Antonia’s research centres on the speciation and diversity of the lakes’ cichlid fish. Much of this research has been focused on mapping the genetic differences between different species. Also explained was how this has informed understanding of how cichlids adapt to their environment, an environment which is subject to extreme conditions due to the volcanic climate. With a mix of lab-based and fieldwork techniques, Antonia and her fellow researchers have contributed to increasing knowledge of their complex breeding and living behaviours.
It was particularly helpful to have all this illustrated through maps and images so we could follow the description with useful pointers. Also interesting was a delve into the life of a PhD researcher: Antonia was asked to explain further the hard work involved with fieldtrips to east Africa (early morning starts and plenty of sampling, as well as angling). We also heard how in-depth analysis of carbon deposits and isotope traces are vital to her research in reaching any conclusions. Hearing about the collaboration with Kenya and Tanzania institutes and researchers was a nice addition.
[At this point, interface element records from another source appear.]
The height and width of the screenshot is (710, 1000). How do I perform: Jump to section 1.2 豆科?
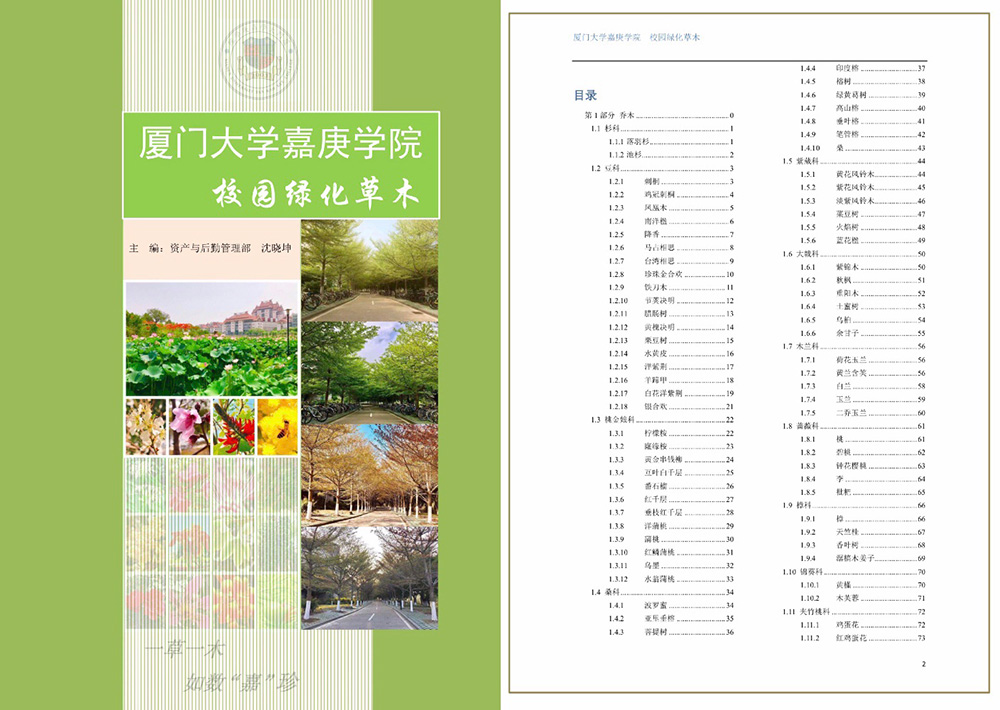pos(662,169)
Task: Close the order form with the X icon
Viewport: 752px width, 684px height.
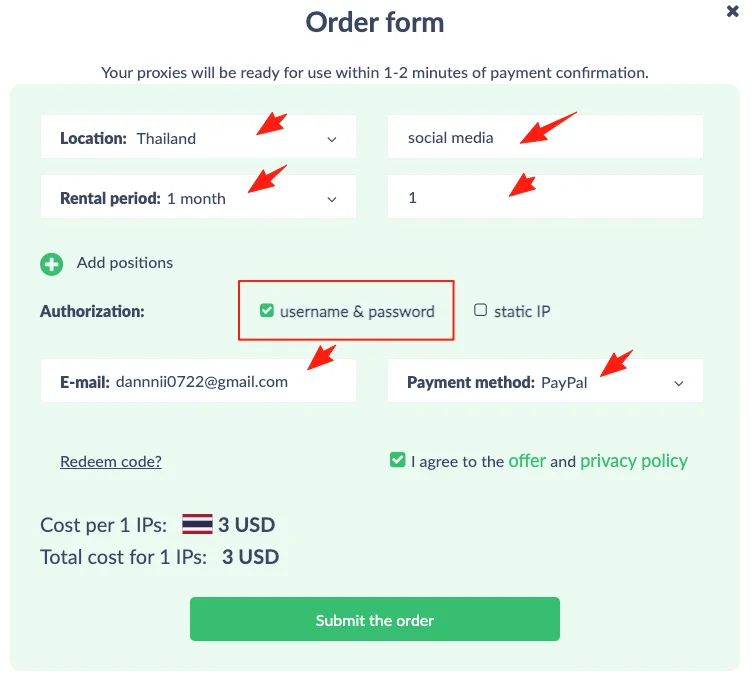Action: pyautogui.click(x=732, y=11)
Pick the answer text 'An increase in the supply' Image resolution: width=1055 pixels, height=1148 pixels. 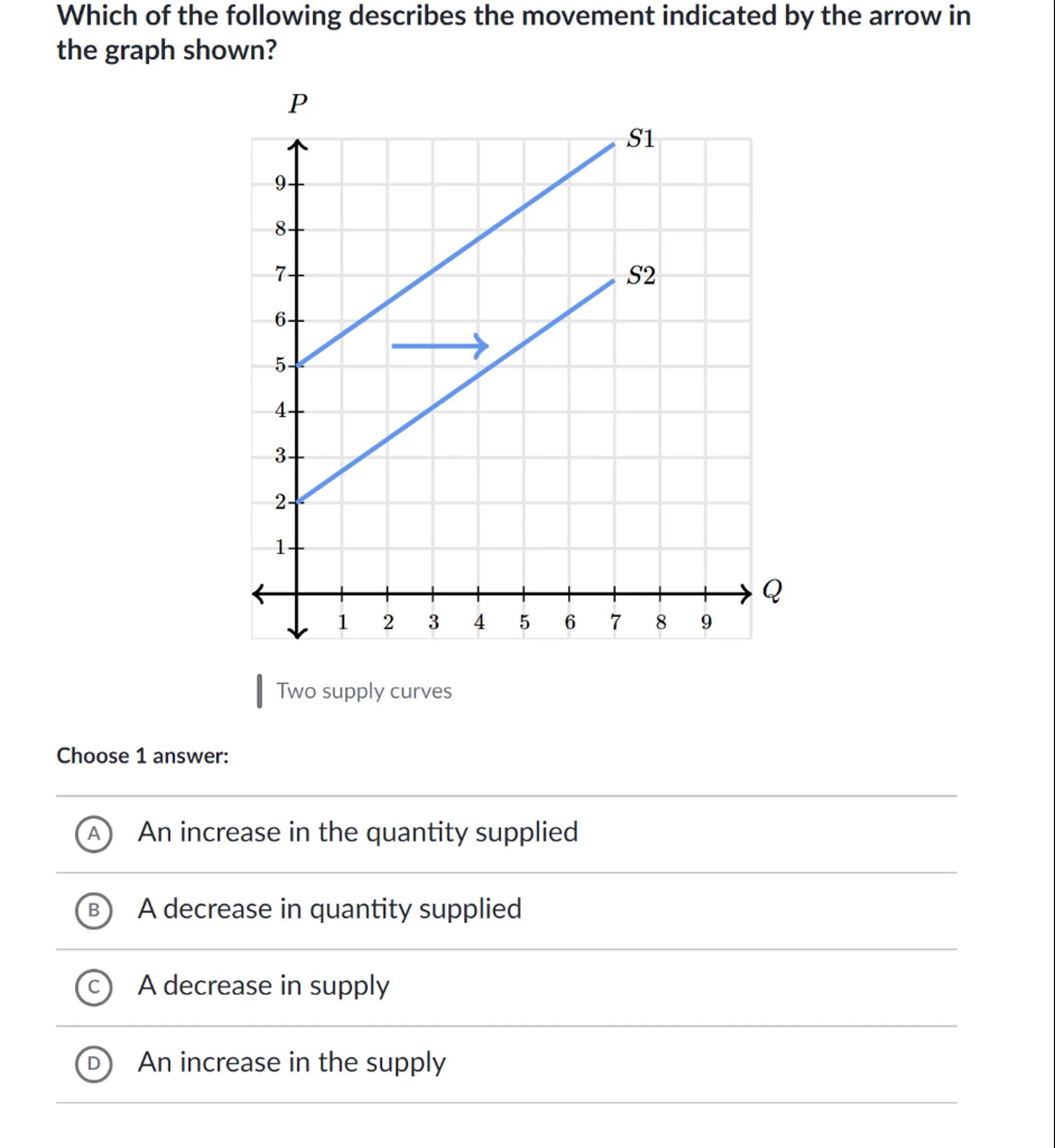pos(291,1063)
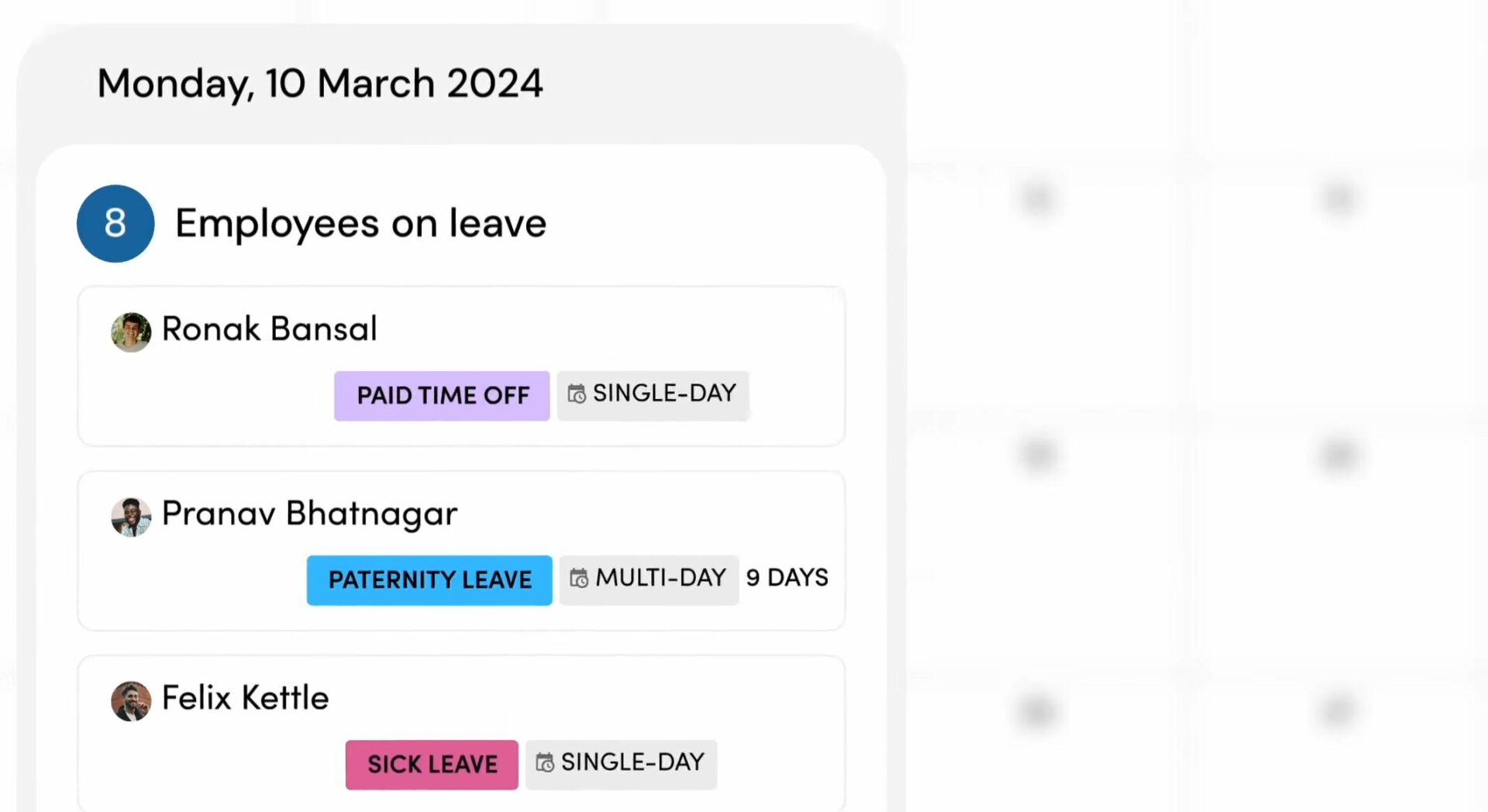Open the Ronak Bansal name link
The image size is (1488, 812).
pos(269,329)
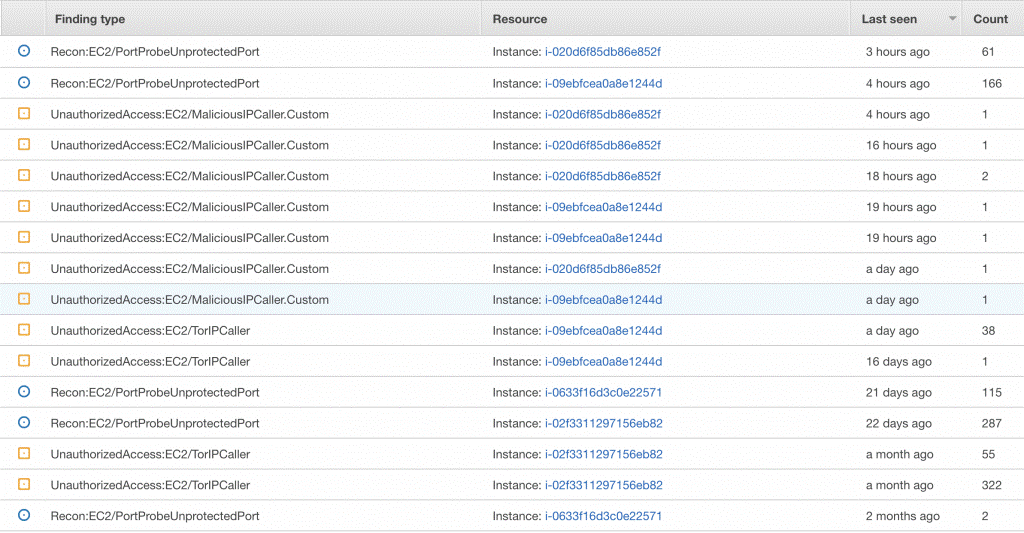Click orange severity icon for TorIPCaller count 38
The image size is (1024, 533).
(x=24, y=330)
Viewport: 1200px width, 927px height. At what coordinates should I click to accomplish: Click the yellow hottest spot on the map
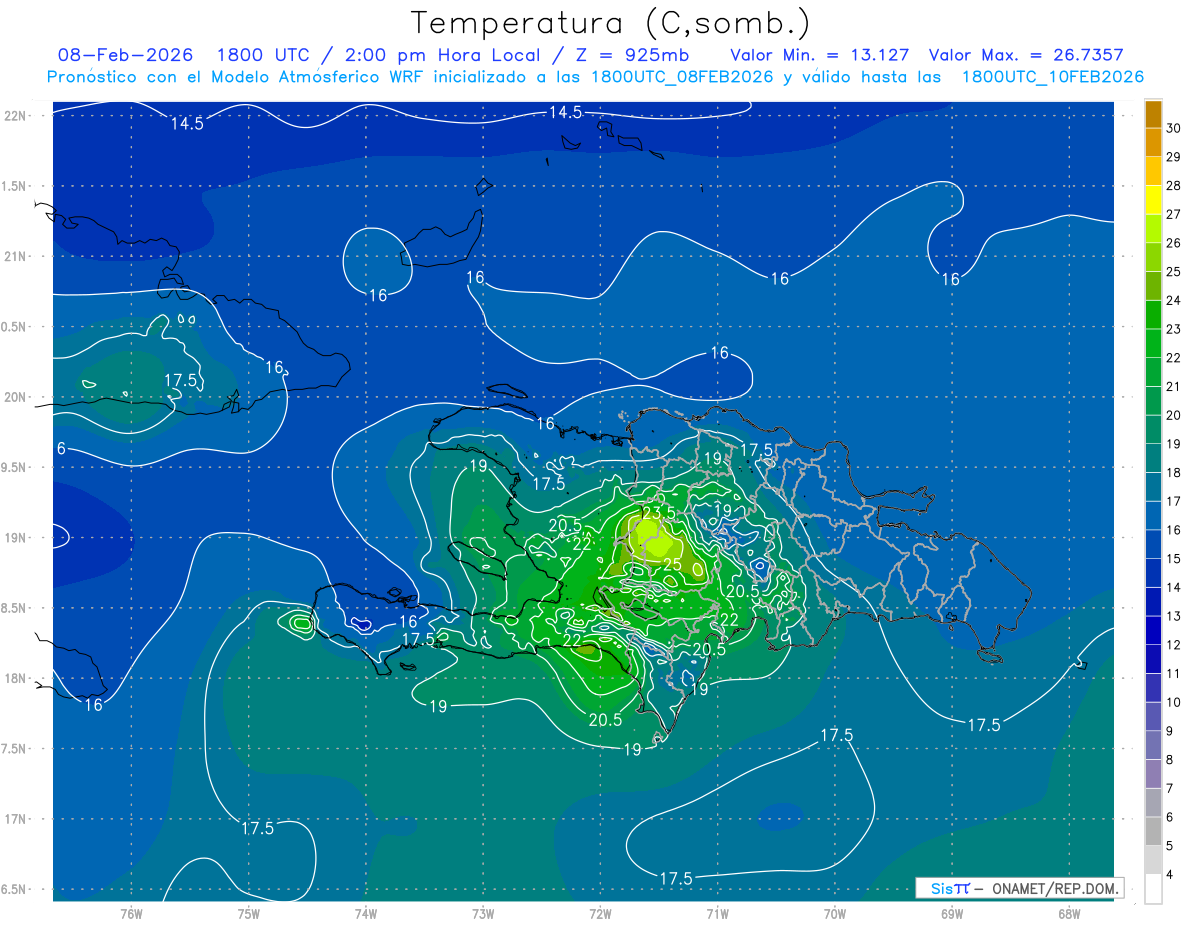(660, 544)
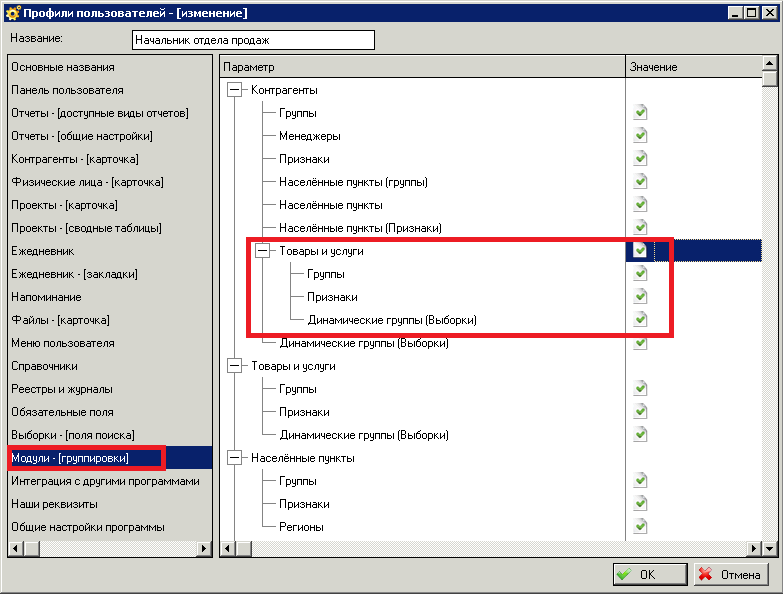Click the down arrow of the vertical scrollbar
Viewport: 783px width, 594px height.
770,531
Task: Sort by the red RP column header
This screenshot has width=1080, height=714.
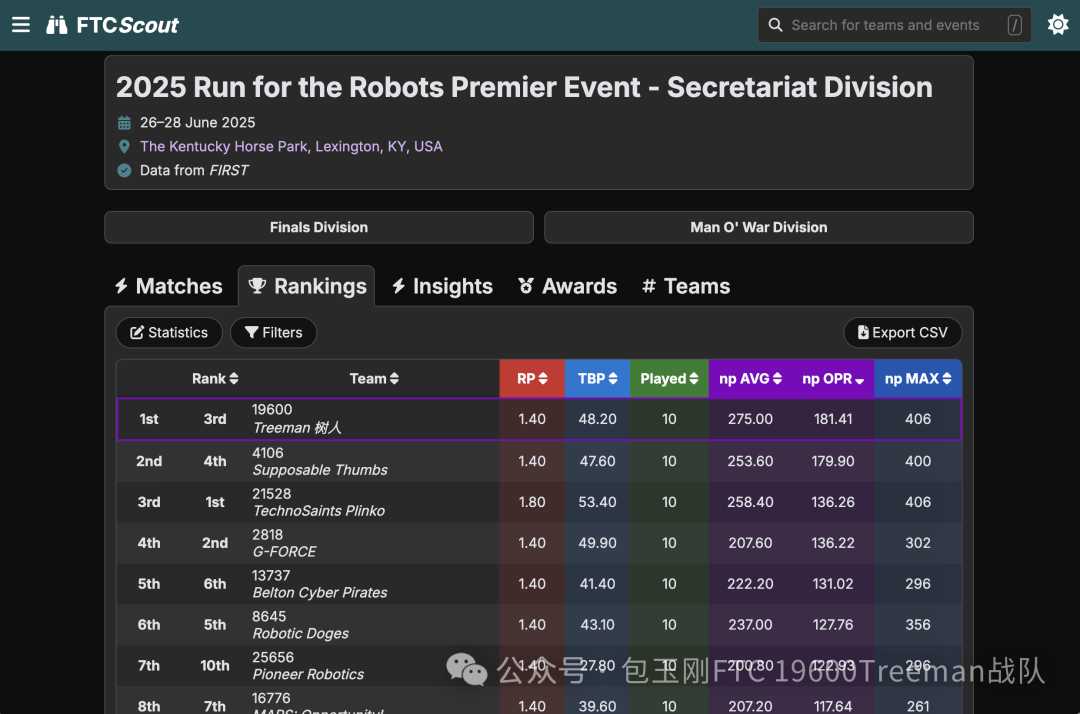Action: pos(532,378)
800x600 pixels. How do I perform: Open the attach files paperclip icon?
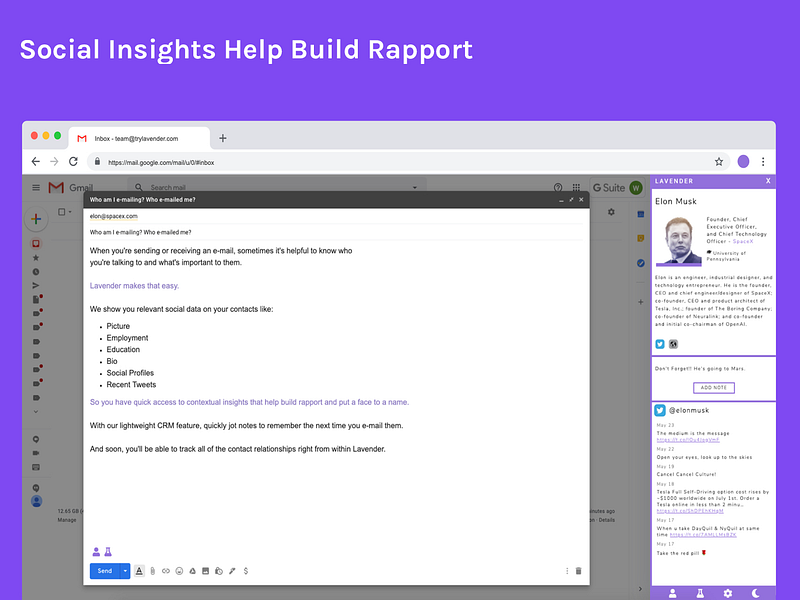pos(153,571)
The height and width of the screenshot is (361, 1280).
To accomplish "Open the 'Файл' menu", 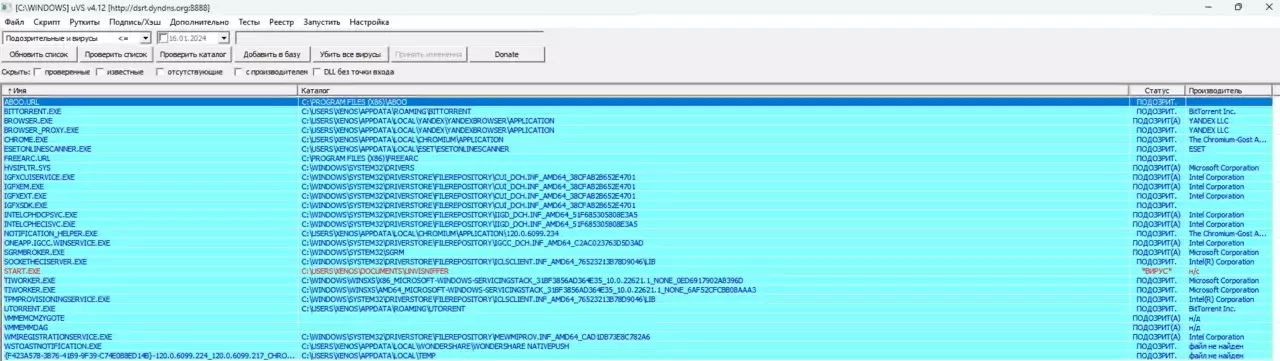I will (14, 21).
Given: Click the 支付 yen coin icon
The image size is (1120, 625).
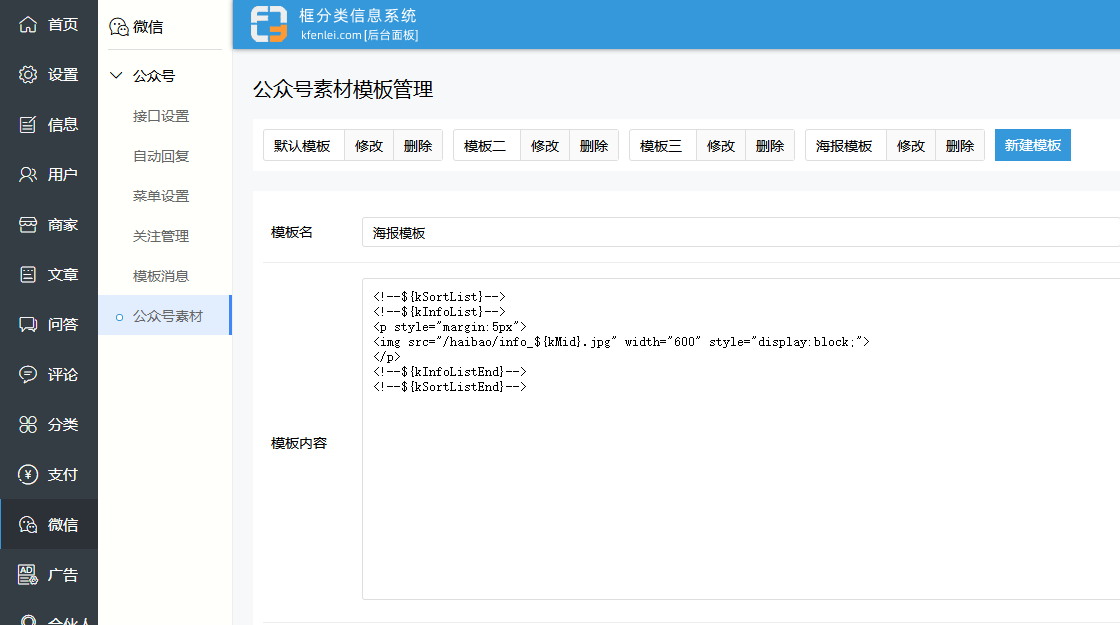Looking at the screenshot, I should [x=28, y=474].
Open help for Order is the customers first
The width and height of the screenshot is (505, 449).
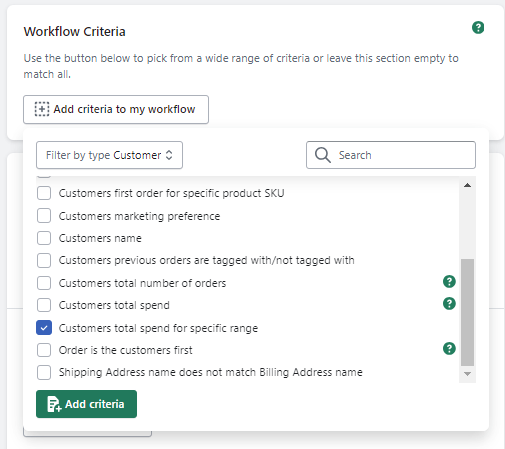click(x=449, y=349)
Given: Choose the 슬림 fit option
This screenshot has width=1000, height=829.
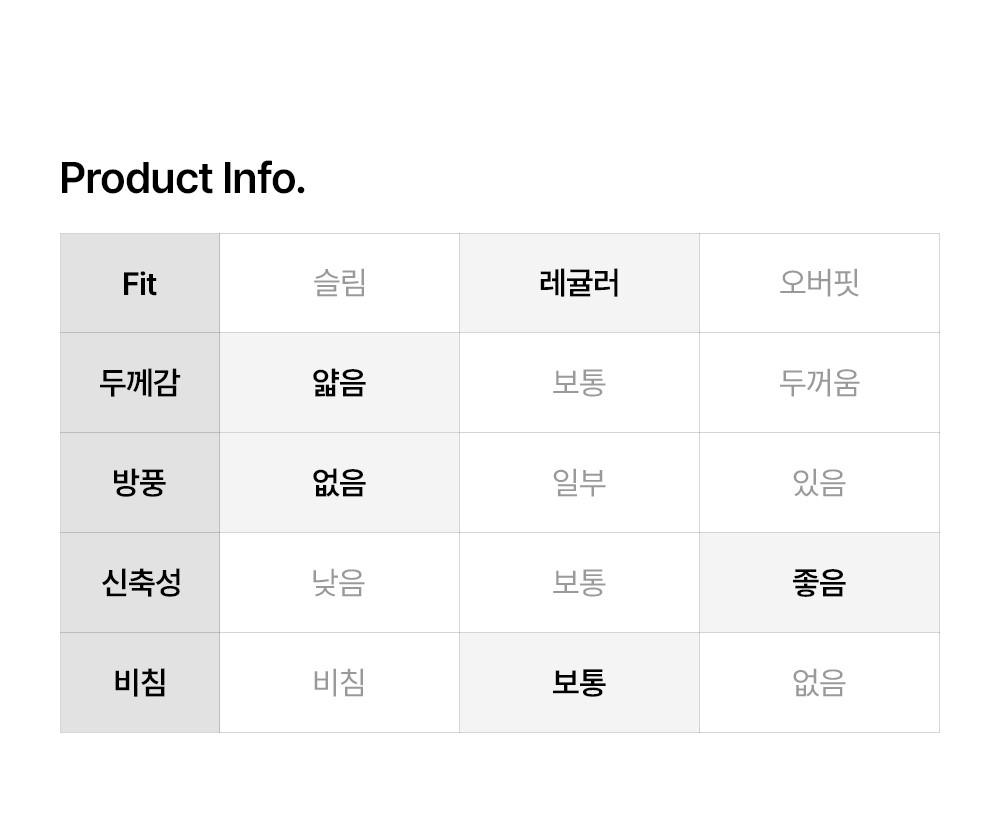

Asked about how her work influences other future research, Antonia explained how this niche area of fieldwork and exploration can assist in a wider understanding of local and international fish farming and agriculture, as well as generally informing how species vary and evolve. The techniques used in her research would also be of use to other researchers and studies.
The talk concluded with a description of what cichlid fish are actually like. Two short videos gave us an insight into how these tiny fish behave, move and even mate, and usefully illustrated just now tiny and agile these creatures really are.
Proving that the Grant Museum continues be a hidden gem in the heart of London, Show’n’Tell events are an enjoyable and excellent opportunity to learn from some of UCL’s top academics and researchers.